Estoy seguro que, aún en su mayor ofuscación, el general no cometería el lapsus linguae de ofrecer plomo a “los de arriba”. Y pudiera argumentar que cualesquiera fuesen las fechorías que cometan sus vecinos, éstas no invaden violentamente el sagrado ámbito del hogar, como hicieron los cinco ladrones. Y tiene razón en cierta medida, porque nunca los manejos fraudulentos de las grandes empresas y sus acólitos políticos van a violentar a la familia del general. Pero si violentan a la inmensa mayoría de los hogares nacionales, plagándoles de insatisfacciones, inseguridades y limitaciones al consumo básico. Violentan al 70% de la población que gana menos de medio millón mensual, a quienes buscan sustento en mercados laborales precarizados que son denominados virtuosamente como “flexibles”, a los enfermos de Quintero, a los vendedores callejeros que sufren el acoso policial, a los egresados universitarios endeudados y sin empleos y a los eventuales de los puertos que tienen que volver a la casa cada mañana sin más opción que robar algo para comer. La violencia es un mal indeseable, pero no se evita matando violentos indeseables, sino eliminando los factores estructurales de la violencia inherentes al sistema neoliberal.

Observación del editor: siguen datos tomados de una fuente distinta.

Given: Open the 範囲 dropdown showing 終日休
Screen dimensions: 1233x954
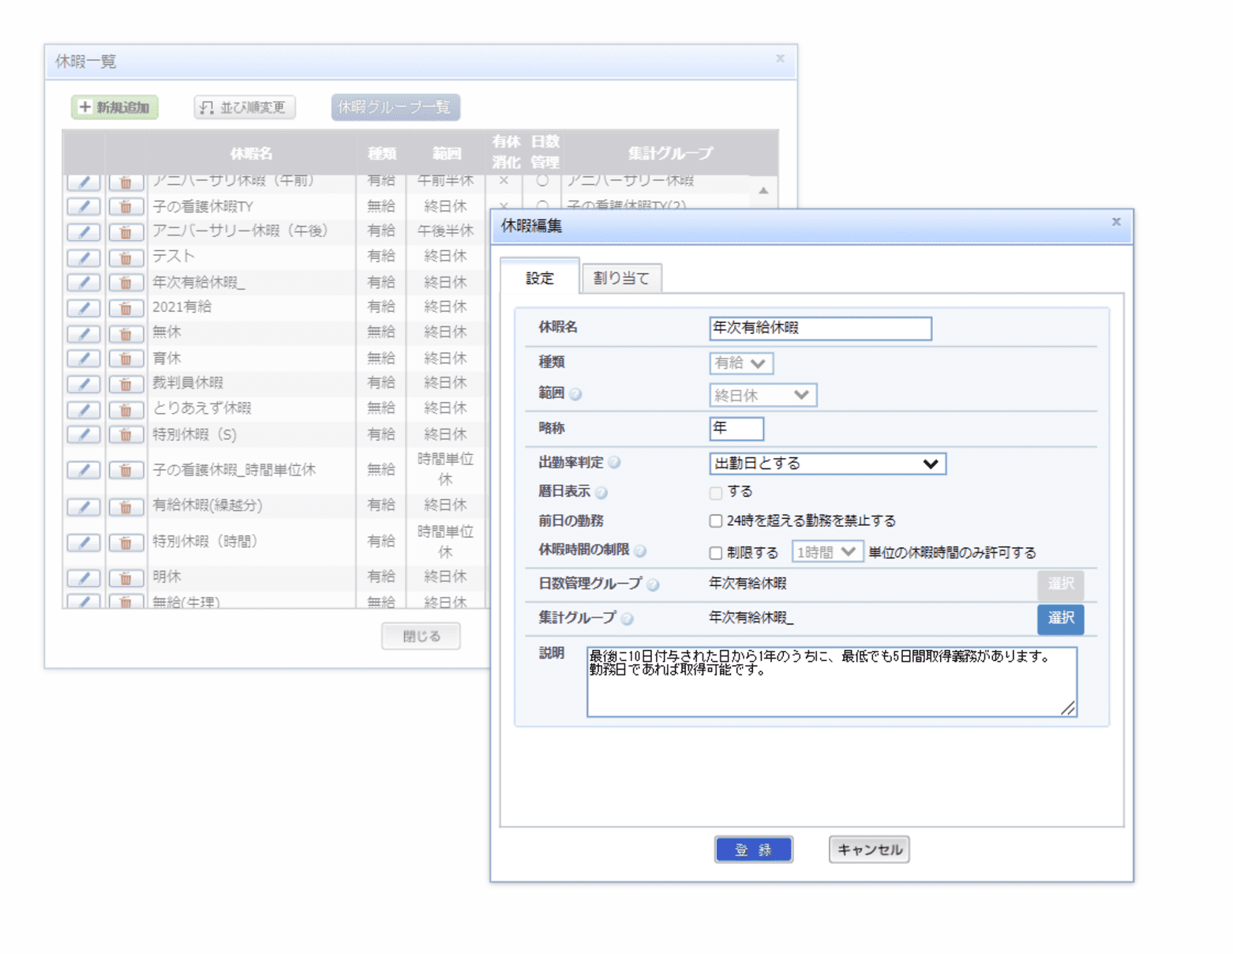Looking at the screenshot, I should pos(762,394).
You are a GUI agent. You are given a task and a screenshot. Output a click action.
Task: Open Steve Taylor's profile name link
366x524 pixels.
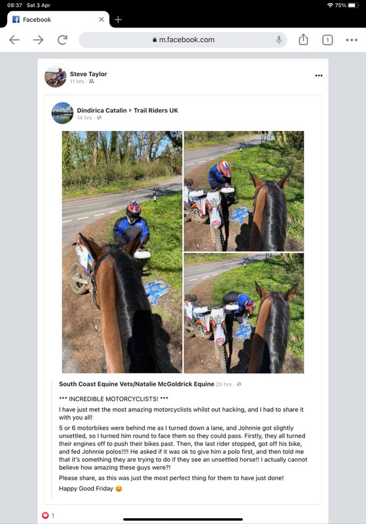(88, 74)
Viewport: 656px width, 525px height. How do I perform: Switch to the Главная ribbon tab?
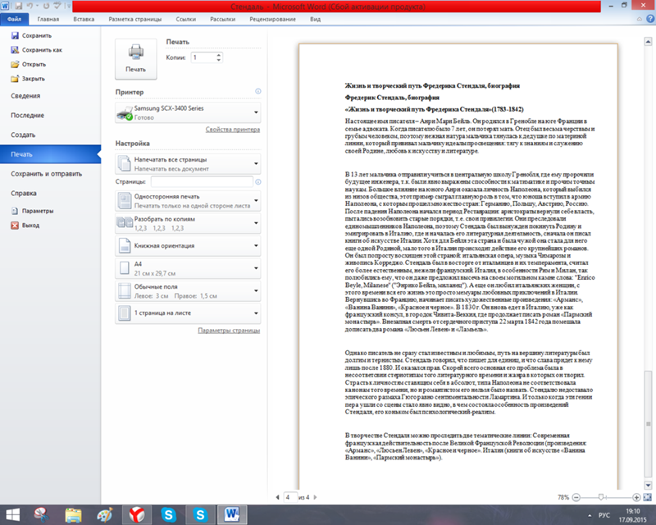pyautogui.click(x=48, y=16)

Corren tiempos objetivamente duros, pero también endurecidos por los discursos alarmistas y las propuestas represivas que alimentan tendencias políticas fascistoides, misóginas, xenófobas y aporofóbicas. Chile vive una encrucijada que requerirá de políticas y discursos inclusivos y equitativos, y de un debate abierto e informado. Obviamente, en ese contexto, el general es parte del debate. Pero si el general se convierte en todo el debate con la aquiescencia irresponsable de la prensa, habremos llegado a un callejón sin salida incompatible con las grandes alamedas que nuestra sociedad merece.